Going by how her legs when green grey in your flash, and yellow on top, I'd say it would be hard for her to be anything but... plus the pattern fits too. I've photographed a lot of frogs in various light, and I haven't managed to get another tinc morph to photograph green grey like that... the closest I've gotten is blue grey or flat grey in powder blues (which are white on top so still not easily confused).


----------



## UmbraSprite (Mar 2, 2007)

Thanks Corey!


----------



## SMenigoz (Feb 17, 2004)

I'd lean toward a Powder Blue tinc.
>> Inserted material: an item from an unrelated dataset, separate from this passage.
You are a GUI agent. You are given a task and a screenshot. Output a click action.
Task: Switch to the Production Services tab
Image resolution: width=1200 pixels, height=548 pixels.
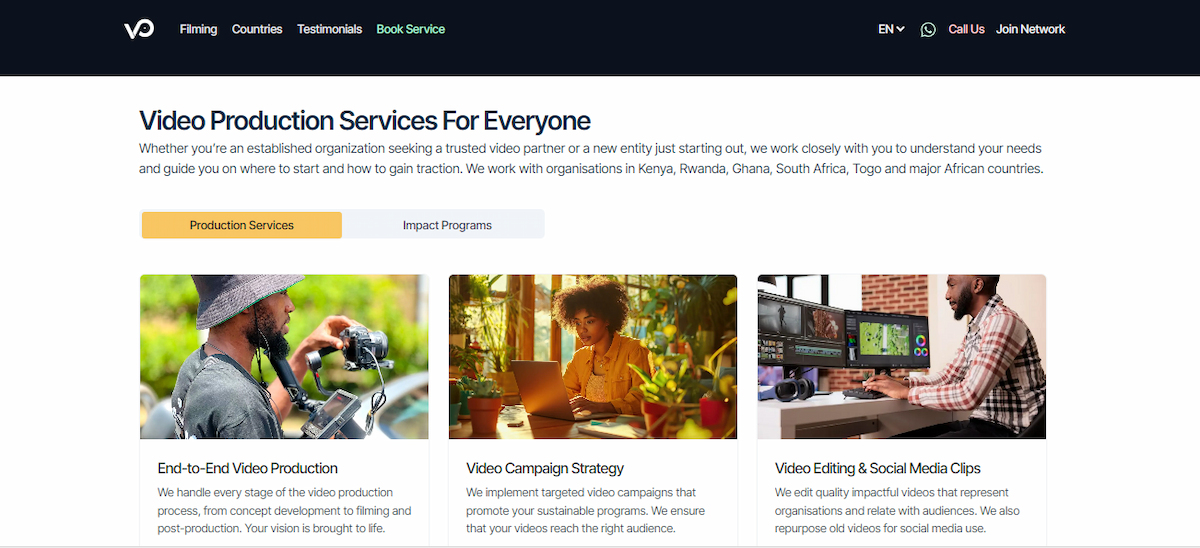pos(242,225)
Patricia "tend" to have more blue; the side patterning is classic Powder Blue as well.
Scott


----------



## KeroKero (Jun 13, 2004)

Says the man who has a couple of the patricias that are dead ringers for this frog  I've got one of your animals scott, that is a dead ringer for this frog with flash, and without flash looks like he could have been a PB (white and blue). PBs - flash or no flash - I just haven't had green show up in them... just powder blue or grey, which is why I'm convinced it's a patricia. Pats can have patterns identical to PBs, but their yellowy top coloration and the green grey leg coloration is a give away... and this one is showing heavy back pattern more typical to Pats than PBs.


----------



## SMenigoz (Feb 17, 2004)

Who 'ya gonna believe? Corey with her measly 5300 posts or me with my 400? :mrgreen:


----------



## KeroKero (Jun 13, 2004)

Holy crap, I'm up to that amount now?

I don't believe in side patterns for IDs. I've had too many odd balls. Color with Patricia is the ringer... they have that soft yellow top and are the only Tinc I know of with green in their legs like that!


----------